# What you have to do
Copy the rows below exactly as they appear, line for line.

# Provided entries
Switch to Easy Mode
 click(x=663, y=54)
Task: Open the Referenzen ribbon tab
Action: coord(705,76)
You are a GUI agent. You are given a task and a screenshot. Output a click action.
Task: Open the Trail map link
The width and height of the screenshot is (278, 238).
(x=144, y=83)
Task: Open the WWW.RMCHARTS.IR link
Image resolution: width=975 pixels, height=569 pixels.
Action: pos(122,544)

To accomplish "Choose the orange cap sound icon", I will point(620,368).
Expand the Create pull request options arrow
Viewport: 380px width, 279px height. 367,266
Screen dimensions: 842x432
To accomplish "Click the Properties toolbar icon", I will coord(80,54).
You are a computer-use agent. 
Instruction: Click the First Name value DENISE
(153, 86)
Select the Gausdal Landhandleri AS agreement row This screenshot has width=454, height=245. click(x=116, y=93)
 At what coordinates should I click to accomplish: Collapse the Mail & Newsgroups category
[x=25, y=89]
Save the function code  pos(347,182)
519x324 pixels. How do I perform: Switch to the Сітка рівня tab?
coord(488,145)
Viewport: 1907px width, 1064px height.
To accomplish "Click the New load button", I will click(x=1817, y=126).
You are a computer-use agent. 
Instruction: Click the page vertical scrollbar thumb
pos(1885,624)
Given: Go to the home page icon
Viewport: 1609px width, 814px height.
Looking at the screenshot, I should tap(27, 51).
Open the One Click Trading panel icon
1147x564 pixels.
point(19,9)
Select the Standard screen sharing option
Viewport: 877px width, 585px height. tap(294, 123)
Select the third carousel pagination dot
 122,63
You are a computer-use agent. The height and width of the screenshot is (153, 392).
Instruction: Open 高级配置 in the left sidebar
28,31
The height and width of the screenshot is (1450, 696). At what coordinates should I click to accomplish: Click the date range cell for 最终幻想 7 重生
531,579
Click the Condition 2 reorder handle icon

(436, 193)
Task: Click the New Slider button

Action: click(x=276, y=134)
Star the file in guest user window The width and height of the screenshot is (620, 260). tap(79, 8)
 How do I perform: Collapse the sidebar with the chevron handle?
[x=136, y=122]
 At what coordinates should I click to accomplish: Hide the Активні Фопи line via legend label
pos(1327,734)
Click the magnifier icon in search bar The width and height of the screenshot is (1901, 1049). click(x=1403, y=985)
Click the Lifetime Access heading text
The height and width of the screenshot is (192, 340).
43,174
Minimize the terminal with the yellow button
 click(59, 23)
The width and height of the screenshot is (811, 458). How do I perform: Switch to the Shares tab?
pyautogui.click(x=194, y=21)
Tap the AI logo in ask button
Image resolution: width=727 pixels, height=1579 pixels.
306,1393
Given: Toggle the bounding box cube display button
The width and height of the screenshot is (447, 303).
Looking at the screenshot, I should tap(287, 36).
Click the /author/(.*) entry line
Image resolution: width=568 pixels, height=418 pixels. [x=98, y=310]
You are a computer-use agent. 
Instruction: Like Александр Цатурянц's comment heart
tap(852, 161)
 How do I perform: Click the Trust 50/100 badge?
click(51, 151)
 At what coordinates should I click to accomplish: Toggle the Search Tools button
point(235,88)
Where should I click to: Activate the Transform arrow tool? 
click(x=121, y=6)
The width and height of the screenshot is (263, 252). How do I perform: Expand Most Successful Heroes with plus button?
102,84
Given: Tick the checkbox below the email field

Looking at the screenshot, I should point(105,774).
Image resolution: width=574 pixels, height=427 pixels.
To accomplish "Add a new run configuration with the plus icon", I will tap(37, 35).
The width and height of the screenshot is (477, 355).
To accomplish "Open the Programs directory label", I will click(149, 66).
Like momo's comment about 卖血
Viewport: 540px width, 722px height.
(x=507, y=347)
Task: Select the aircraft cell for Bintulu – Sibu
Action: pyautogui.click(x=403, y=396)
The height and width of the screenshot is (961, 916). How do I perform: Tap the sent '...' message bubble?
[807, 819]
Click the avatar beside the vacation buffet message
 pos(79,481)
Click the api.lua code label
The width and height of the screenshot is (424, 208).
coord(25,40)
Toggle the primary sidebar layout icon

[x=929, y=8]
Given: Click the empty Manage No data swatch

# Result below
Switch to Easy Mode
 click(x=663, y=54)
Task: Open the Referenzen ribbon tab
Action: coord(705,76)
You are a GUI agent. You are given a task and a screenshot. Output a click action.
Task: Open the Trail map link
The width and height of the screenshot is (278, 238).
(x=144, y=83)
Task: Open the WWW.RMCHARTS.IR link
Image resolution: width=975 pixels, height=569 pixels.
Action: pos(122,544)

To accomplish "Choose the orange cap sound icon", I will point(620,368).
Expand the Create pull request options arrow
Viewport: 380px width, 279px height. 367,266
Screen dimensions: 842x432
To accomplish "Click the Properties toolbar icon", I will coord(80,54).
You are a computer-use agent. 
Instruction: Click the First Name value DENISE
(153, 86)
Select the Gausdal Landhandleri AS agreement row This screenshot has width=454, height=245. click(x=116, y=93)
 At what coordinates should I click to accomplish: Collapse the Mail & Newsgroups category
[x=25, y=89]
Save the function code  pos(347,182)
519x324 pixels. How do I perform: Switch to the Сітка рівня tab?
coord(488,145)
Viewport: 1907px width, 1064px height.
To accomplish "Click the New load button", I will click(x=1817, y=126).
You are a computer-use agent. 
Instruction: Click the page vertical scrollbar thumb
pos(1885,624)
Given: Go to the home page icon
Viewport: 1609px width, 814px height.
Looking at the screenshot, I should tap(27, 51).
Open the One Click Trading panel icon
1147x564 pixels.
point(19,9)
Select the Standard screen sharing option
Viewport: 877px width, 585px height. tap(294, 123)
Select the third carousel pagination dot
 122,63
You are a computer-use agent. The height and width of the screenshot is (153, 392).
Instruction: Open 高级配置 in the left sidebar
28,31
The height and width of the screenshot is (1450, 696). At what coordinates should I click to accomplish: Click the date range cell for 最终幻想 7 重生
531,579
Click the Condition 2 reorder handle icon

(436, 193)
Task: Click the New Slider button

Action: click(x=276, y=134)
Star the file in guest user window The width and height of the screenshot is (620, 260). tap(79, 8)
 How do I perform: Collapse the sidebar with the chevron handle?
[x=136, y=122]
 At what coordinates should I click to accomplish: Hide the Активні Фопи line via legend label
pos(1327,734)
Click the magnifier icon in search bar The width and height of the screenshot is (1901, 1049). click(x=1403, y=985)
Click the Lifetime Access heading text
The height and width of the screenshot is (192, 340).
43,174
Minimize the terminal with the yellow button
 click(59, 23)
The width and height of the screenshot is (811, 458). How do I perform: Switch to the Shares tab?
pyautogui.click(x=194, y=21)
Tap the AI logo in ask button
Image resolution: width=727 pixels, height=1579 pixels.
306,1393
Given: Toggle the bounding box cube display button
The width and height of the screenshot is (447, 303).
Looking at the screenshot, I should tap(287, 36).
Click the /author/(.*) entry line
Image resolution: width=568 pixels, height=418 pixels. [x=98, y=310]
You are a computer-use agent. 
Instruction: Like Александр Цатурянц's comment heart
tap(852, 161)
 How do I perform: Click the Trust 50/100 badge?
click(51, 151)
 At what coordinates should I click to accomplish: Toggle the Search Tools button
point(235,88)
Where should I click to: Activate the Transform arrow tool? 
click(x=121, y=6)
The width and height of the screenshot is (263, 252). How do I perform: Expand Most Successful Heroes with plus button?
102,84
Given: Tick the checkbox below the email field

Looking at the screenshot, I should point(105,774).
Image resolution: width=574 pixels, height=427 pixels.
To accomplish "Add a new run configuration with the plus icon", I will tap(37, 35).
The width and height of the screenshot is (477, 355).
To accomplish "Open the Programs directory label", I will click(149, 66).
Like momo's comment about 卖血
Viewport: 540px width, 722px height.
(x=507, y=347)
Task: Select the aircraft cell for Bintulu – Sibu
Action: pyautogui.click(x=403, y=396)
The height and width of the screenshot is (961, 916). How do I perform: Tap the sent '...' message bubble?
[807, 819]
Click the avatar beside the vacation buffet message
 pos(79,481)
Click the api.lua code label
The width and height of the screenshot is (424, 208).
coord(25,40)
Toggle the primary sidebar layout icon

[x=929, y=8]
Given: Click the empty Manage No data swatch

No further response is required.